Master Apache Spark using Spark SQL and PySpark 3

Master Apache Spark using Spark SQL as well as PySpark with Python3 with complementary lab access
4.56 (2465 reviews)
Udemy
platform
English
language
IT Certification
category
Master Apache Spark using Spark SQL and PySpark 3
18 443
students
32 hours
content
May 2024
last update
$19.99
regular price

Why take this course?

It looks like you've provided an outline for a comprehensive course on Mastering Required Hadoop Skills to build Data Engineering Applications using Python, SQL, and Spark. This course is designed to take you through the various aspects of data engineering with a focus on using Apache Spark for large-scale data processing tasks. Here's a breakdown of what the course covers:

  1. Introduction to HDFS Commands: You'll start by getting familiar with the basic commands used to interact with Hadoop Distributed File System (HDFS), such as put or copyFromLocal to copy files into HDFS, and df or du to inspect file sizes.

  2. Spark SQL Fundamentals: You'll learn how to use Spark SQL for basic transformations and managing tables with Data Definition Language (DDL) and Data Manipulation Language (DML).

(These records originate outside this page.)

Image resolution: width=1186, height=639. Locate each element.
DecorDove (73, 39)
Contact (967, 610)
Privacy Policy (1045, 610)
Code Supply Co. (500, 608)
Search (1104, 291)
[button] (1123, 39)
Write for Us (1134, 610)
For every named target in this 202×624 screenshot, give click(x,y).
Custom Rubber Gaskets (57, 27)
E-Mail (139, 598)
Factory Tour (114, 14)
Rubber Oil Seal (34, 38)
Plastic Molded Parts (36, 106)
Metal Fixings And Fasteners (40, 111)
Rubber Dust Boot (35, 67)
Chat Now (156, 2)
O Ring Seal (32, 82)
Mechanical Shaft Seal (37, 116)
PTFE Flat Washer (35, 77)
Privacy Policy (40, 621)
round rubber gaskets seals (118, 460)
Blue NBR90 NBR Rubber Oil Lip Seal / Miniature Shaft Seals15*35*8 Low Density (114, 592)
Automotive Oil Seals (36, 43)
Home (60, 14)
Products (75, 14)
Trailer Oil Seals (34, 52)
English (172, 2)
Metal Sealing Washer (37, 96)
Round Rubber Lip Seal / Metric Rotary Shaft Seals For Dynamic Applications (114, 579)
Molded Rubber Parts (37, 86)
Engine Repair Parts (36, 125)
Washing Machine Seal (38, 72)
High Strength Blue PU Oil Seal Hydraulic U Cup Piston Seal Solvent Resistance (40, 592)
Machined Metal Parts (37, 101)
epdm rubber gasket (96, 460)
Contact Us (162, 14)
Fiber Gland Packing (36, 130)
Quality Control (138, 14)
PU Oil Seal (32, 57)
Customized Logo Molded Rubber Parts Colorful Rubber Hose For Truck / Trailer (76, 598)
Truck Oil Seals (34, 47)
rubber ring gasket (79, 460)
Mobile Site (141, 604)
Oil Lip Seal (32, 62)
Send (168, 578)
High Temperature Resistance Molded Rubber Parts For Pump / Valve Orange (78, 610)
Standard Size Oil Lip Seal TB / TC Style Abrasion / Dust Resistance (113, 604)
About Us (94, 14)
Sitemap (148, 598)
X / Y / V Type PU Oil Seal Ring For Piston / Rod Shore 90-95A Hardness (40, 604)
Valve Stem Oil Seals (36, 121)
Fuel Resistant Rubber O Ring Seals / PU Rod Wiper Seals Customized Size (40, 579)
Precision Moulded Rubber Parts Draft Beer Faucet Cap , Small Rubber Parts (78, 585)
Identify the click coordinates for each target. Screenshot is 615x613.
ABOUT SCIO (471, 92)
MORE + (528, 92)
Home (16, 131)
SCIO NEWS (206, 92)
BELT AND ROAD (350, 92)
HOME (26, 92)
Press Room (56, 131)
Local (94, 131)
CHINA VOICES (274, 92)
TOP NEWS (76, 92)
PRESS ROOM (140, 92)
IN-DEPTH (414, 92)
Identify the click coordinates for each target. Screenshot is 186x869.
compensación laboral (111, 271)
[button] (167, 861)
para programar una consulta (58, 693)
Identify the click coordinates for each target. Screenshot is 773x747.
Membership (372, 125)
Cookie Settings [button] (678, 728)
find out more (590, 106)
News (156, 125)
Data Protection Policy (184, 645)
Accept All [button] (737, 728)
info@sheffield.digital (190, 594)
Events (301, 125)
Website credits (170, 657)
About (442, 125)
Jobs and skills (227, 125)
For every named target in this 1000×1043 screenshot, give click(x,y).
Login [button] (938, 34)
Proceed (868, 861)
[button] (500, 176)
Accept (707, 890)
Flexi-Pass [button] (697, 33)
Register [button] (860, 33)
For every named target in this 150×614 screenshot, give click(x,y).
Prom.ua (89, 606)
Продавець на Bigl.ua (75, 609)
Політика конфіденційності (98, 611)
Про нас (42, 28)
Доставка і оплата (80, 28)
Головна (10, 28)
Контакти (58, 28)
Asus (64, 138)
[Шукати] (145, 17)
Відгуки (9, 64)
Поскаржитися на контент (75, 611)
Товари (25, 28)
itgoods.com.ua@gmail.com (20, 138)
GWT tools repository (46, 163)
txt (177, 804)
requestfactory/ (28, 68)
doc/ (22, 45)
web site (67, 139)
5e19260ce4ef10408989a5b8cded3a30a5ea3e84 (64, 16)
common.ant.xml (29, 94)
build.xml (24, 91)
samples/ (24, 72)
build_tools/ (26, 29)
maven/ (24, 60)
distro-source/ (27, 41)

You'll also explore SQL functions for manipulating strings, dates, and handling null values.

  3. Spark DataFrame APIs: This section will focus on data processing using Spark or Pyspark DataFrame APIs, covering column projection, basic transformations like filtering and aggregations, sorting, and data frame operations such as joins and window functions for advanced analytical tasks.

  4. Spark Metastore: You'll understand how Spark SQL databases and tables integrate with Spark DataFrame APIs.

  5. Development and Deployment of Spark Applications: This part will guide you through setting up a Python virtual environment and project in PyCharm, understanding the complete lifecycle of Spark application development, building and zipping your application, and deploying it to a cluster for execution.

  6. Real-World Application: The demos provided in this course are based on real-world scenarios and are executed on a Big Data cluster. You will also get access to a lab environment for one month to practice what you've learned.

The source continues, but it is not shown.